This year’s Hot 50 is surprisingly without themes. In the past we have seen art, politics or key issues such as sustainability driving the choices of people, organisations or phenomena that have had a big impact on design, but this year there is no strong slant. All are in there, but to equal degree.
Thus we see politicians like Prime Minister Gordon Brown reappearing, largely on the strength of his reconfiguring of Civil Service departments following the disbanding of the Department of Trade & Industry and the inspired appointments he made in putting design aficionados James Purnell and Margaret Hodge in key posts at the Department for Culture, Media and Sport. All has changed since then, politics being what it is, and it is debatable whether he will appear in the 2009 listing. But his presence here is by way of encouragement and a timely reminder that design can make a difference to the economy, given the right environment.
On the sustainability front, we introduce Three Trees Don’t Make a Forest as a great example how design – or in this case designers – can help make a difference by sharing information and experiences. The website and blog raise issues and invite comment on environmental topics impacting on design.

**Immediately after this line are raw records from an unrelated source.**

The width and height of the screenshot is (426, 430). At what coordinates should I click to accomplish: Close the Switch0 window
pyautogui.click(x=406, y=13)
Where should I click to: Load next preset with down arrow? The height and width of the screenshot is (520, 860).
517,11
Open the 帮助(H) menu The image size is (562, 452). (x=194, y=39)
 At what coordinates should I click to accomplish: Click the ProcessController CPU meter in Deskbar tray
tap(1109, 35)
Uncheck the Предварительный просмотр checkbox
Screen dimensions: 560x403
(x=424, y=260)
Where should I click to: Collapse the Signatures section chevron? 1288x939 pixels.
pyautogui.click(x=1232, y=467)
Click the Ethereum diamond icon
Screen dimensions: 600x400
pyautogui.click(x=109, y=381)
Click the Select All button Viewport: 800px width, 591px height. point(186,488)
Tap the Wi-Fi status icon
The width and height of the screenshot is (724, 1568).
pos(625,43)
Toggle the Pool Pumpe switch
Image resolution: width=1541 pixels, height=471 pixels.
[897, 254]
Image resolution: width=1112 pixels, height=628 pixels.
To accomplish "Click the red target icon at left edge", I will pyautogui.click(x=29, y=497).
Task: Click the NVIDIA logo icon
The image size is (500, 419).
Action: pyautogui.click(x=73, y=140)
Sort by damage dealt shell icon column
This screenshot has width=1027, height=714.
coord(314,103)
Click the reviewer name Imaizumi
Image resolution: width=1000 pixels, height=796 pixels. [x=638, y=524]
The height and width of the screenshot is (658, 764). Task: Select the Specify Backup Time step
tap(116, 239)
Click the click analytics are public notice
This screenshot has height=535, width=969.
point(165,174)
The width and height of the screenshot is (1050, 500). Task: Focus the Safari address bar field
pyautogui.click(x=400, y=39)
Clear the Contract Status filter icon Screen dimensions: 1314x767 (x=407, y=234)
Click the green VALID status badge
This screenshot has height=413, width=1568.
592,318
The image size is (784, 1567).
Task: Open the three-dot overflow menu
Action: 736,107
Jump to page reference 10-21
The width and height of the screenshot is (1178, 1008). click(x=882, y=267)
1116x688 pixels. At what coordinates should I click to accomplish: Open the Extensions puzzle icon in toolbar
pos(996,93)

And fine art? Well, this year it doesn’t feature as such, though the Beck’s Fusions enterprise makes the grade for blending digital art with music in a public performance format.
There are a handful of regulars in the charts – Audi Design Foundation, Sir George Cox, the Helen Hamlyn Centre and the Wellcome Trust, for example. All have been consistent in their support of design over time, notching their commitment up a rung year-on-year.
Some are there in honour of a lifetime’s contribution, notably the late Dame Anita Roddick, founder of The Body Shop, while others, such as the Murray family, are there for an inspired bit of commissioning, in their case Thomas Heatherwick’s East Beach Café in Littlehampton. Some, like Mike Dempsey and Anthony Simonds-Gooding, are design industry figures who’ve gone the extra mile for design, while others, like Mike Collier, deputy headteacher of Newcastle’s Walker College of Technology which featured prominently in the local Designs of the Time initiative, are ‘civilians’ – ordinary people who have espoused design.
Then there are phenomena like blogging, opening up opportunities for design, while challenging its traditional role.
There are inevitably omissions – we can only include 50 contenders from a more extensive trawl. There are those that are bubbling under, whose achievements over the coming year might earn them a place in the 2009 listing, and those who have fallen short of the promise they showed earlier.
I would like to thank all who nominated contenders and the members of the panel who selected them for their interest and support. We hope you enjoy the outcome.